Earlier in the week I was getting ready to go for a walk with the dogs and as usual Blue was leaping in the air, landing with her paws on my shoulders, and scraping her claws all the way down from the back of my neck to my shins. She was sooooooo very excited to be going for a walk. But I was tired and her claws hurt on my back, so I said “NO” is the most serious, stern voice I could manage and stared at her. Immediately she stopped. She stopped being excited. I was a little shocked. I had meant NO jumping but Blue has simply heard ‘no’ and stopped everything – she stopped jumping AND she stopped feeling excited. How can I tell? Well anyone with a dog can tell you that a happy excited dog has a different facial expression and body posture than a serious disengaged dog. She didn’t simply stop jumping, Blue stopped feeling excited.
So what? So what indeed…. I suddenly realised that Blue didn’t know the difference between FEELING excited and ACTING excited – the two are the same for her, she is totally congruent, her actions and feelings are aligned and in synch. Blue doesn’t know how to feel one thing and act another way. Ed and Sid do – they can feel really excited but they can modulate their behaviour so that they do not act as excited as they feel inside. So it must be a learned thing, something I taught them to do as puppies. And that got me thinking about people and children – how is it that we teach ourselves and our children to act and feel in two different ways? Why do we do it, and what happens to children who find it hard to master this bizarre social requirement? What has happened to all of us who have managed to act in TOTALLY different ways to how we feel ? I know that I often feel happy inside but on the outside look nonplussed, I get angry but rarely show it, I am happy to see someone I love but my behavioural response is always underwhelming and totally out of synch with the depth of feeling I experience in my heart.

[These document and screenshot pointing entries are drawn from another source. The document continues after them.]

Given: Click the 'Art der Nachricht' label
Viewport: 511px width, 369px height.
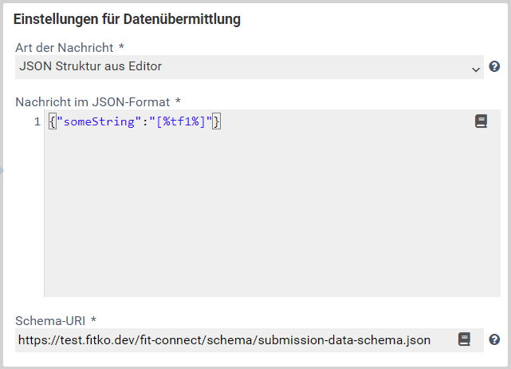Looking at the screenshot, I should coord(65,48).
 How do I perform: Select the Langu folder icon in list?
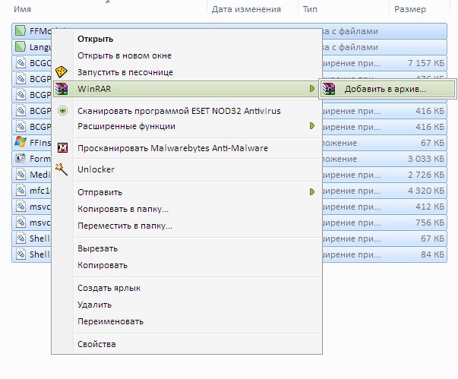pyautogui.click(x=21, y=47)
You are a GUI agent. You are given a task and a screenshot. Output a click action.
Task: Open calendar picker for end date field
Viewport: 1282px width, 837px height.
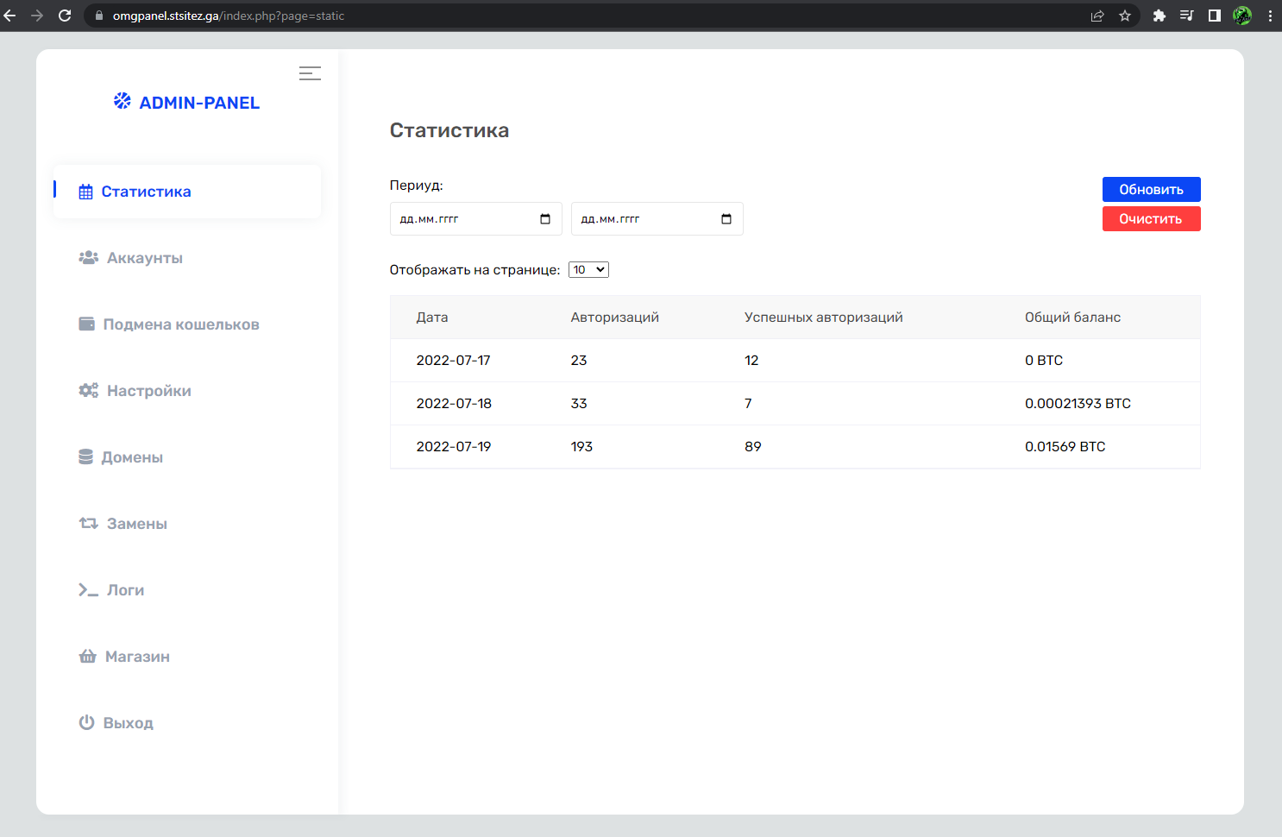point(726,219)
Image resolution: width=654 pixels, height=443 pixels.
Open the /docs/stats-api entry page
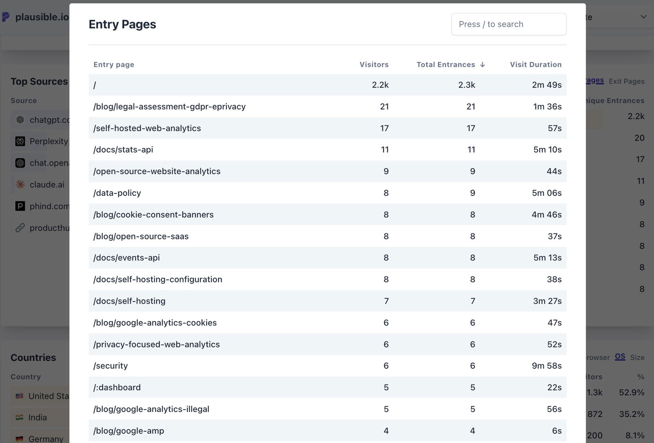click(123, 150)
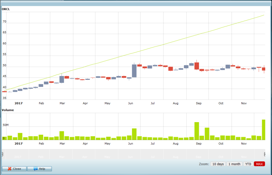The height and width of the screenshot is (175, 272).
Task: Click the last red candlestick in late November
Action: click(264, 69)
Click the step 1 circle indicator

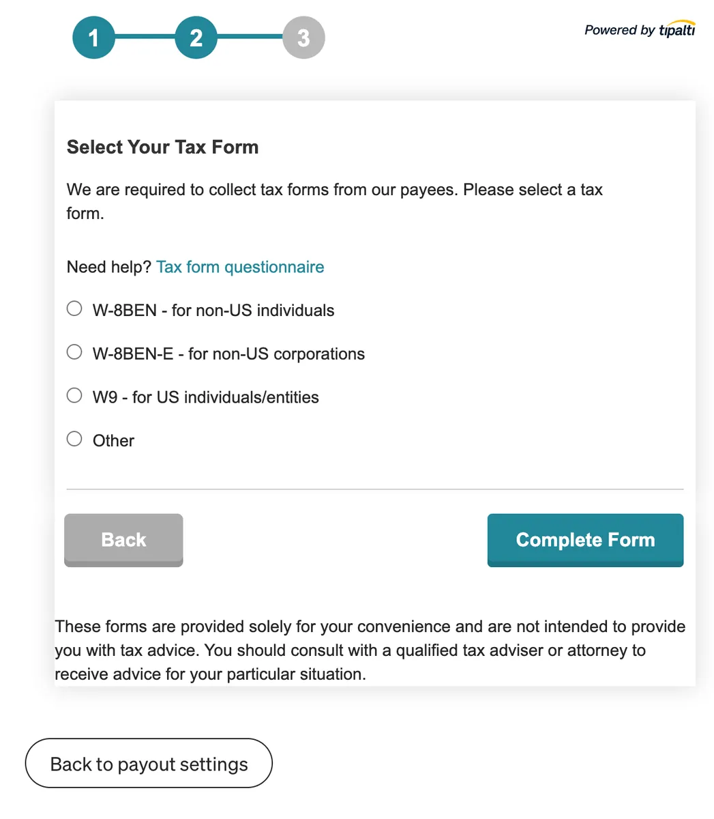click(x=93, y=38)
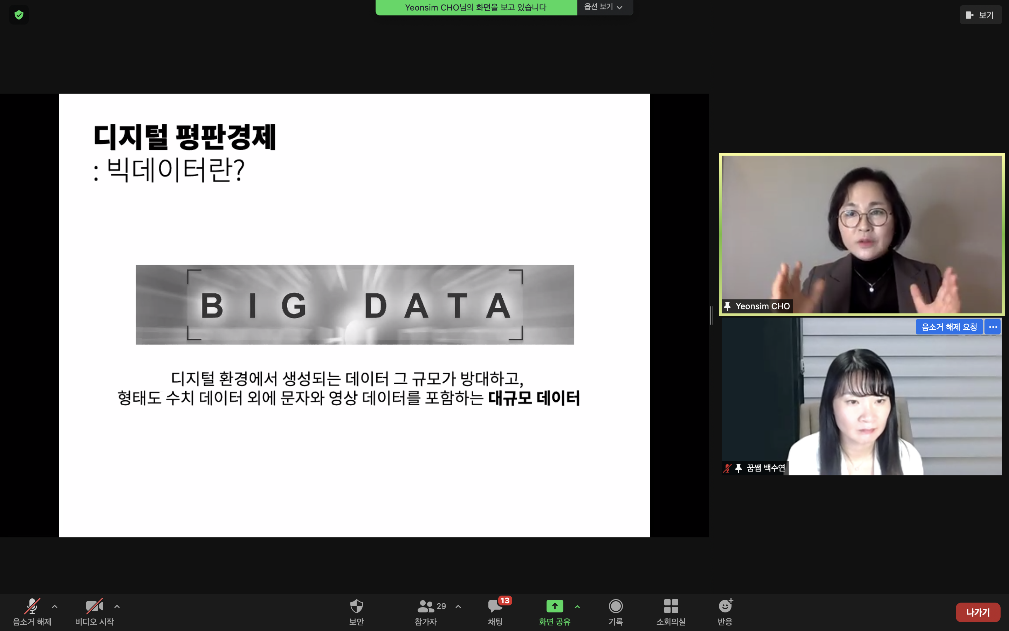This screenshot has width=1009, height=631.
Task: Open more options on 백수연 video
Action: coord(993,327)
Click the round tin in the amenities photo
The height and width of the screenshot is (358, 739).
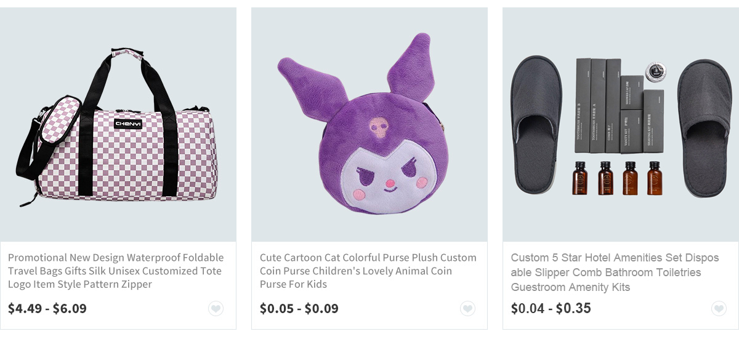pos(655,73)
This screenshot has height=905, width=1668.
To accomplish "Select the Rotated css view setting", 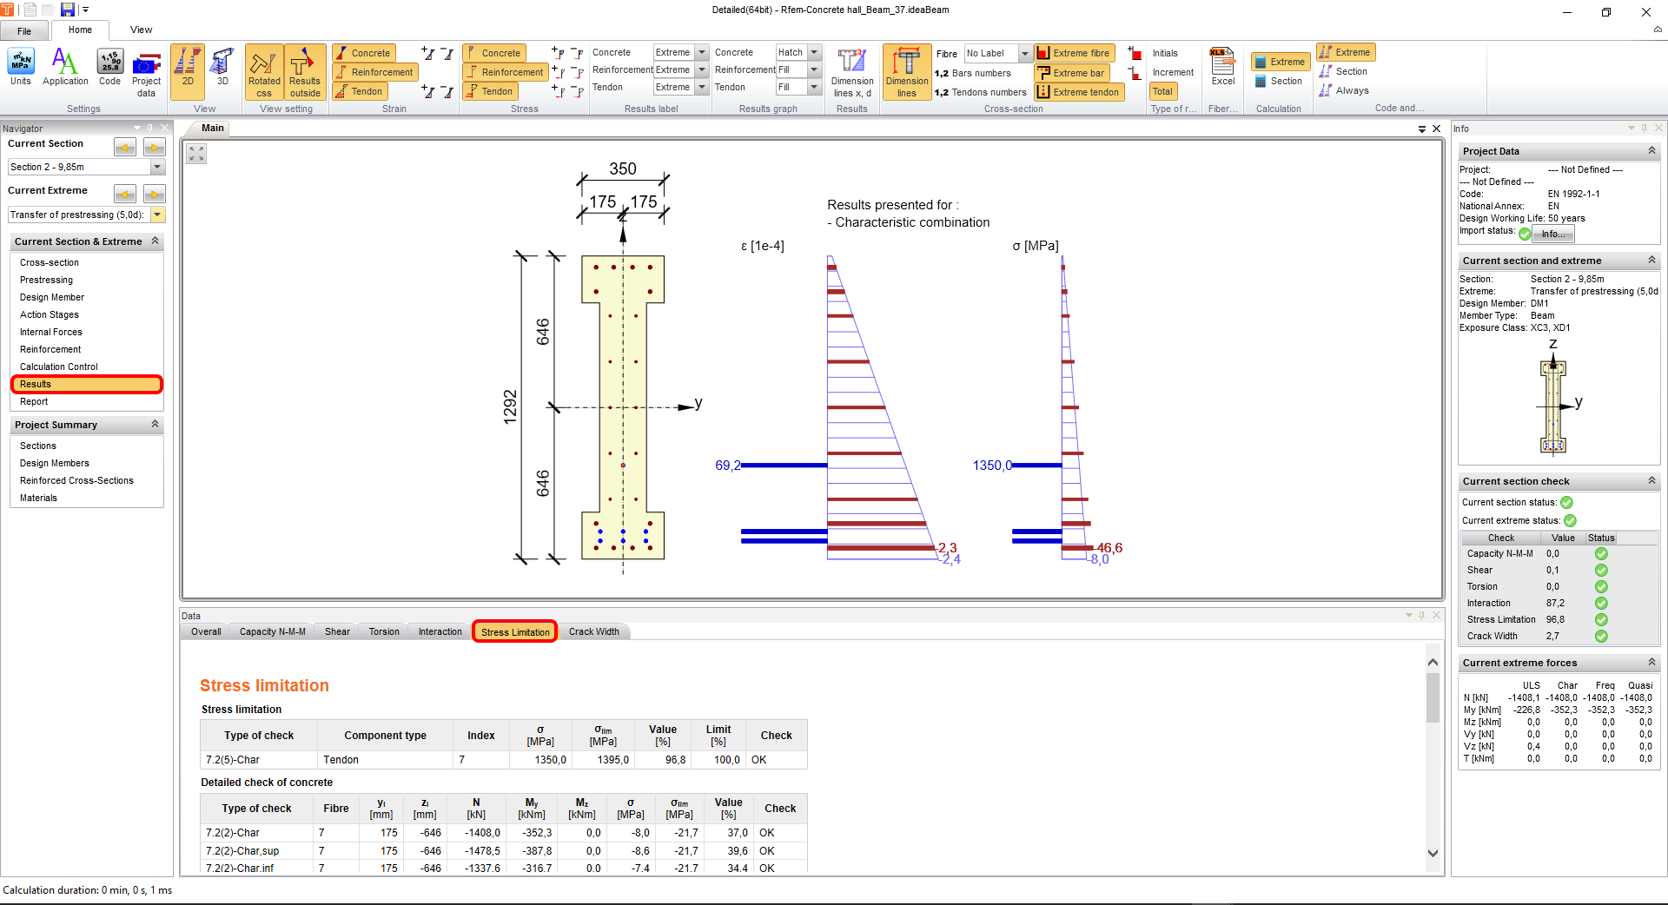I will click(264, 72).
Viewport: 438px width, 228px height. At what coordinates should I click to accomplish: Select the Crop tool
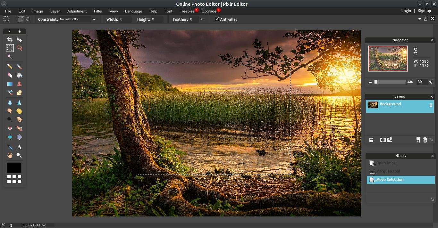[x=10, y=39]
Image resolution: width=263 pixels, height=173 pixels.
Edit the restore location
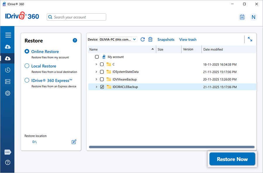tap(74, 142)
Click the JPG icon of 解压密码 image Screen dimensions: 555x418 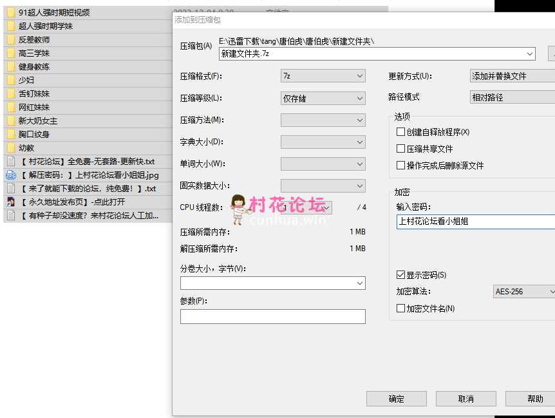click(x=11, y=175)
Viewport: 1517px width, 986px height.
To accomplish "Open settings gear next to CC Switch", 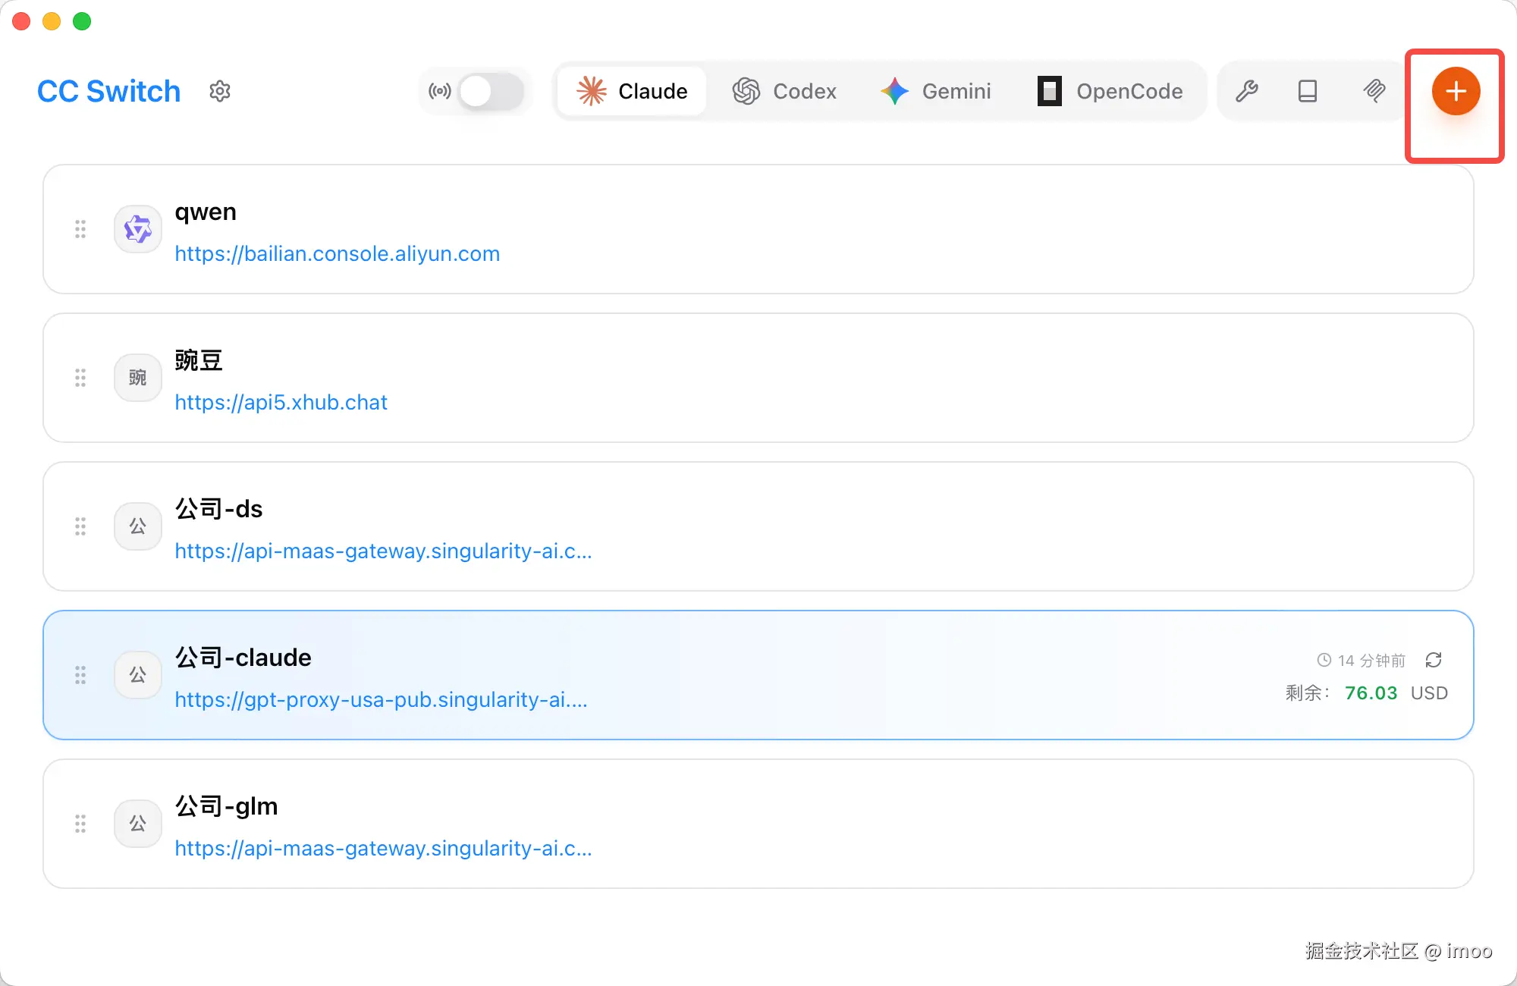I will pyautogui.click(x=220, y=91).
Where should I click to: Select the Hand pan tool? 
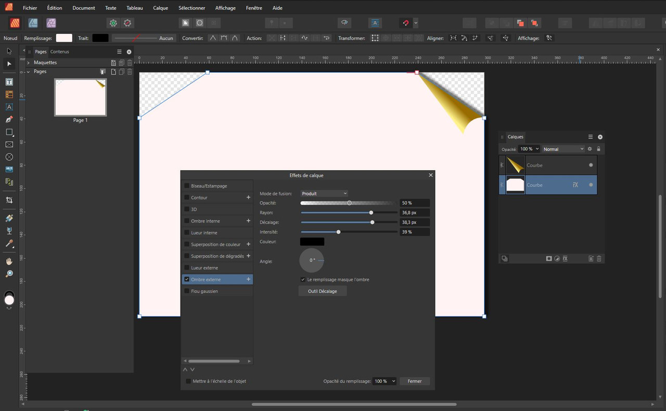(9, 261)
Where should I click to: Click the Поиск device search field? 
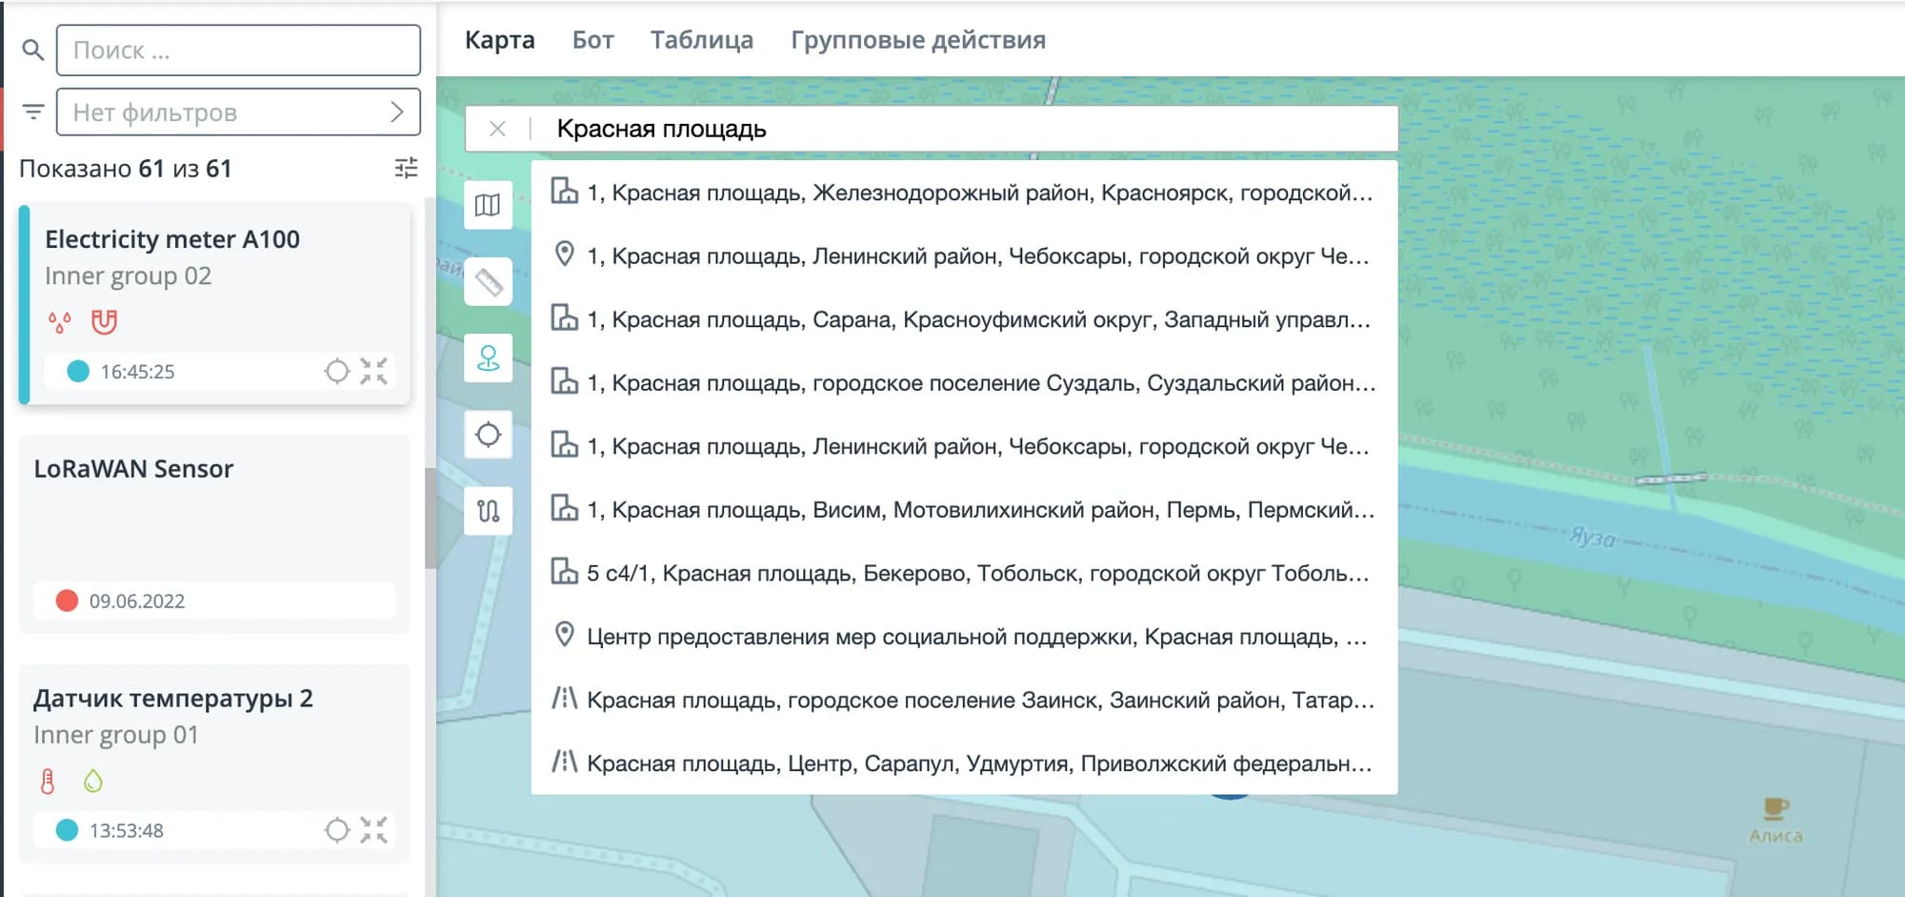pyautogui.click(x=238, y=51)
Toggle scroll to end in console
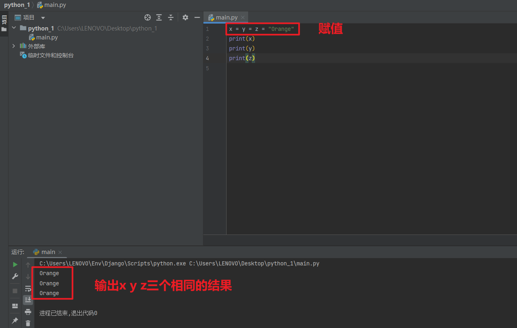Screen dimensions: 517x328 28,300
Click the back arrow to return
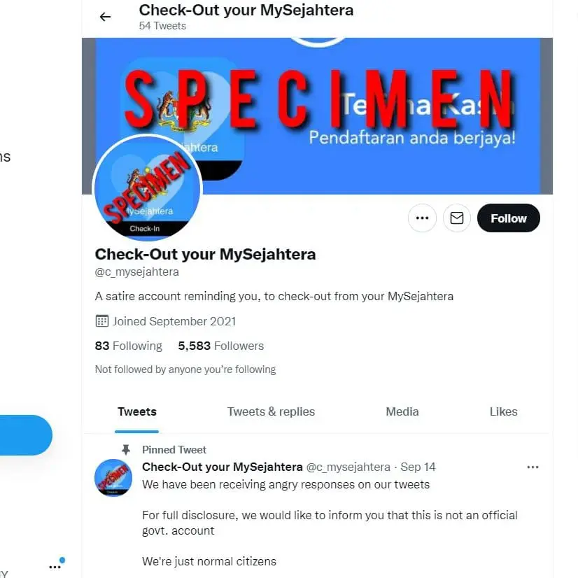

I realise that it is helpful socially that we can modulate our behaviour and tone down our reactions. I just wonder if some of us have started acting like Blue? Instead of stopping the outward behaviour, have we also stopped feeling inside? Next time you are in a situation that brings up emotion, pay attention, are you acting calm on the outside but feeling deeply inside or are you as still and vacant on the inside as you look on the outside? I don’t want Blue to stop feeling excited, it’s her right as a living creature to feel deeply. I just wanted her to stop jumping on my back every time she was happy. What do you want from your feelings, from your children’s feelings, from those around you? Can you find a way to not squash the feeling when you squash the behaviour? Can you dare to be congruent? What would happen if your outer actions reflected your inner feelings – even just sometimes, even just the acceptable happy emotions? Who does it upset when we act big emotionally? Who makes us ‘stop jumping’ when we are excited or happy? What would it be like to ‘jump’ when we are happy?